L’inquiétude est à son comble chez les commerçants du Rhône et de la Loire à l’approche des élections municipales. Une enquête alarmante révèle un désespoir profond, poussant les acteurs économiques à lancer un plan d’urgence pour sensibiliser les futurs élus.
Plus de la moitié des commerçants de la région (51 %) envisagent l’avenir avec pessimisme ou une très forte inquiétude pour les douze prochains mois. Le constat est d’autant plus préoccupant qu’un nombre significatif d’entre eux, 800 sur 1 244, ne voient plus aucune solution ni aide possible à leur situation actuelle.
« Ils ne croient plus en rien », déplore Antoine Martinez, restaurateur et vice-président de la commission Commerce de la Chambre de Commerce et d’Industrie (CCI) du territoire. Il souligne que cette réponse à la question « qu’est-ce que vous voulez qu’on fasse pour vous aider ? » est particulièrement révélatrice d’un sentiment de désespérance « terrifiant ».
Face à cette crise, la CCI Saint-Étienne, la CCI Roanne, la CCI Lyon Métropole, la Confédération des Petites et Moyennes Entreprises (CPME) du Rhône (69) et de la Loire (42), ainsi que la Chambre de Métiers et de l’Artisanat, ont conjointement élaboré le « plan commerce Rhône-Loire ». L’objectif est de sensibiliser les candidats aux élections municipales de mars prochain aux difficultés rencontrées par les commerçants.
« J’attends des candidats qu’ils intègrent nos actions dans leur programme », insiste Irène Breuil, directrice générale de la CCI Lyon Métropole. « Nous écouterons tous les candidats, puis nous travaillerons avec l’élu qui sera désigné. »
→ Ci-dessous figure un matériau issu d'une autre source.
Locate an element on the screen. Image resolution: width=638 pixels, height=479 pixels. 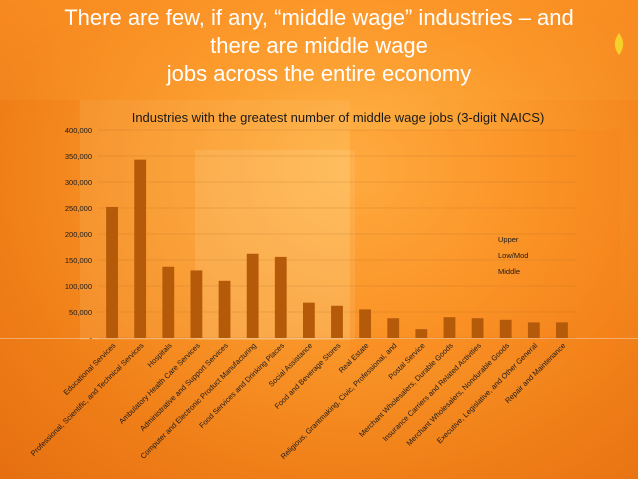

Le plan d’urgence identifie des freins bien connus, tels que les problèmes de stationnement, les travaux et la circulation, mais rappelle que des solutions ne peuvent être mises en œuvre sans l’engagement des pouvoirs publics. Des pistes concrètes sont proposées, notamment des rendez-vous gratuits et personnalisés pour les commerçants en difficulté, des campagnes de communication pour valoriser le commerce local, des achats groupés de matières premières et la création de chèques-cadeaux sur le modèle des centres commerciaux.